第190話 嵐と嘔吐のセレナーデ
リーズリットを出港して3日目、今までの穏やかな海とは打って変わって、発達した低気圧によって暴風雨となり、船は大しけの中で激しく上下左右にピッチングとローリングを繰り返していた。甲板では命綱を付けた船員が、帆を畳んだマストが折れて倒れないよう、ロープで固定する作業を必死に行っている。

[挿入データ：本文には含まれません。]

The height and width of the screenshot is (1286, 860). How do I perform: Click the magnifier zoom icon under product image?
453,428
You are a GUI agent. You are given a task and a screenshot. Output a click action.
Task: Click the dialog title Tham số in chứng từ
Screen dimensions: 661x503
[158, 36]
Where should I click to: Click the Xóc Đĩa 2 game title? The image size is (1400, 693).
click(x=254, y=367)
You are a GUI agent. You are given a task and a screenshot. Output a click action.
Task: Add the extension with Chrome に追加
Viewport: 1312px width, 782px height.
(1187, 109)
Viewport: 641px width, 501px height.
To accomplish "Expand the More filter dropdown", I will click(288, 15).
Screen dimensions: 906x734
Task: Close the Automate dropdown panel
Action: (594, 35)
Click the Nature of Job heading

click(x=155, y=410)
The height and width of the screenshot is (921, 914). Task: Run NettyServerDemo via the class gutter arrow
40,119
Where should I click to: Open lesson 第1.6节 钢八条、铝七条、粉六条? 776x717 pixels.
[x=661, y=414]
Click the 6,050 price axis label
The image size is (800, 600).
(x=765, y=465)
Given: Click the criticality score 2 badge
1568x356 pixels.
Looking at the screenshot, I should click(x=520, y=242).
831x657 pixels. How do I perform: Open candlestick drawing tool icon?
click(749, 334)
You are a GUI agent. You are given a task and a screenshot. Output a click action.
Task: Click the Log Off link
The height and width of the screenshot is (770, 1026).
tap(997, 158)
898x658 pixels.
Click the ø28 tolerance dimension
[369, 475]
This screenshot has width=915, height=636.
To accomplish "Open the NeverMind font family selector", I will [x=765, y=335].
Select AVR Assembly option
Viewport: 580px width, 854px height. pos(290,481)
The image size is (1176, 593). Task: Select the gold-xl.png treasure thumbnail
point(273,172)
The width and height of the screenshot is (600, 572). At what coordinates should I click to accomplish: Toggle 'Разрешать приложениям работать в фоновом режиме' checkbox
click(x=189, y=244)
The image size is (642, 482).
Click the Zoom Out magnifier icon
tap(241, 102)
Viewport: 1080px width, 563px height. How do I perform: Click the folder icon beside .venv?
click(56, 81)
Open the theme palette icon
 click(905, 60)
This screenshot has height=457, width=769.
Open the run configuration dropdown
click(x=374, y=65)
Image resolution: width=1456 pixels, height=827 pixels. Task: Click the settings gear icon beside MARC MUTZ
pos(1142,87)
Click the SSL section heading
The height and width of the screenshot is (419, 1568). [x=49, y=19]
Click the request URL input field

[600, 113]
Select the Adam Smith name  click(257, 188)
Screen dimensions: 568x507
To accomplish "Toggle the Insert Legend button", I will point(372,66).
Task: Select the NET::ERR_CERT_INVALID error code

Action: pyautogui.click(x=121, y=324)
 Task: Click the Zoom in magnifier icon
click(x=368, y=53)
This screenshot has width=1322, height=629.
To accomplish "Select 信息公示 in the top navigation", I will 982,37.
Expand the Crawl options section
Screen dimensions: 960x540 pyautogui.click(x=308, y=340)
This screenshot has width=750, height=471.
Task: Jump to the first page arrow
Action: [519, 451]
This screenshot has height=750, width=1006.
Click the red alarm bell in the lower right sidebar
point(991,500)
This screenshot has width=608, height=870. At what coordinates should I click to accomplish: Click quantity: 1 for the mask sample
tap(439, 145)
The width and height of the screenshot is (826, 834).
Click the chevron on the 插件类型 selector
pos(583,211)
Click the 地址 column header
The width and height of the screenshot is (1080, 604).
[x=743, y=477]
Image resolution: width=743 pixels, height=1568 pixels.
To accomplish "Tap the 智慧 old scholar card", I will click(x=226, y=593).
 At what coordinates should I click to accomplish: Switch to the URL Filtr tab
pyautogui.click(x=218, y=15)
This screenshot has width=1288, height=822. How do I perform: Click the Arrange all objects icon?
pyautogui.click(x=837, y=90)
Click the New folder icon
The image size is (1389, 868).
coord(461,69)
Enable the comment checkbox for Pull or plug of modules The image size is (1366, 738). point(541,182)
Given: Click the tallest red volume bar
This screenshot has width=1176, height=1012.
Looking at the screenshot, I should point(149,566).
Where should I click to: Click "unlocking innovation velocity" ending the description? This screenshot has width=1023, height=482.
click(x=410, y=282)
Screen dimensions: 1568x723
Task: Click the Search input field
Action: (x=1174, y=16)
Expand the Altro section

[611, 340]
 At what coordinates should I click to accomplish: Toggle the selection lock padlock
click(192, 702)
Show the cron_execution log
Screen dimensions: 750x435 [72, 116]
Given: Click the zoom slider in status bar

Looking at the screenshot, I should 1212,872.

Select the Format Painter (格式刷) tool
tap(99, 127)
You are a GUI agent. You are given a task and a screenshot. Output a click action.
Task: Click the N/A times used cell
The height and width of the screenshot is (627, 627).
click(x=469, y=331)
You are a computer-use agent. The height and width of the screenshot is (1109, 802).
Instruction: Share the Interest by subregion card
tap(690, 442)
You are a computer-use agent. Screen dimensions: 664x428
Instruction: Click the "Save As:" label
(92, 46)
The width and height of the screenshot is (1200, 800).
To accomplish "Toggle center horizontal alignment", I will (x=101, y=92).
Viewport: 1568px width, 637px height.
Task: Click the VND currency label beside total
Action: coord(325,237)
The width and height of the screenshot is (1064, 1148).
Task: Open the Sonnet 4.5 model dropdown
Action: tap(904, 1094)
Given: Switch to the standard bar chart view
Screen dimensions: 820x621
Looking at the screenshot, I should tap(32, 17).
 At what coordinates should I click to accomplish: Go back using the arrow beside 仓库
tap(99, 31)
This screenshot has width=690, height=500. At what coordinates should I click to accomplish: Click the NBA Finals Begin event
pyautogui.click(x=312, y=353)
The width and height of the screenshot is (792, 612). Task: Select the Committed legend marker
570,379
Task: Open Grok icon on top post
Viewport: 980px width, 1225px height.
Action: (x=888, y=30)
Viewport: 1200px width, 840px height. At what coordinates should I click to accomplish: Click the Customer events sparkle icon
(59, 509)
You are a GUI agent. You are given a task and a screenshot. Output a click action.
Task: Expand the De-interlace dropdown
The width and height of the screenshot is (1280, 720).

ユウキもまた、船室で激しい揺れに翻弄されて船体が軋む「ミシッ、ミシッ」という音を聞きながら、ベッドにぐったりと倒れ込んでいた。しかも、揺れで体が飛ばされないよう、ベッドの枠を力いっぱい握っているので、直接揺れのダメージが体にきて、三半規管の中がぐるぐると揺れ、自律神経を刺激する。
「うぐ…ふ、船酔いがこんなにキツイなんて…。頭がグワーッと上がって、下にスーって下がって…、い、胃が…う、うぷ…」
「ダメ…吐きそう…。ダメ…美少女は嘔吐なんかしちゃいけないの…。ダ…、う、おぇええええ…」
ユウキは嘔吐用に船員が運んできたバケツに、思いっきり胃の内容物をぶちまけた。吐しゃ物が鼻に逆流して痛い。水筒の水で口を漱ぐと少しスッキリしたが、それも束の間で、再び嘔吐地獄に陥いった。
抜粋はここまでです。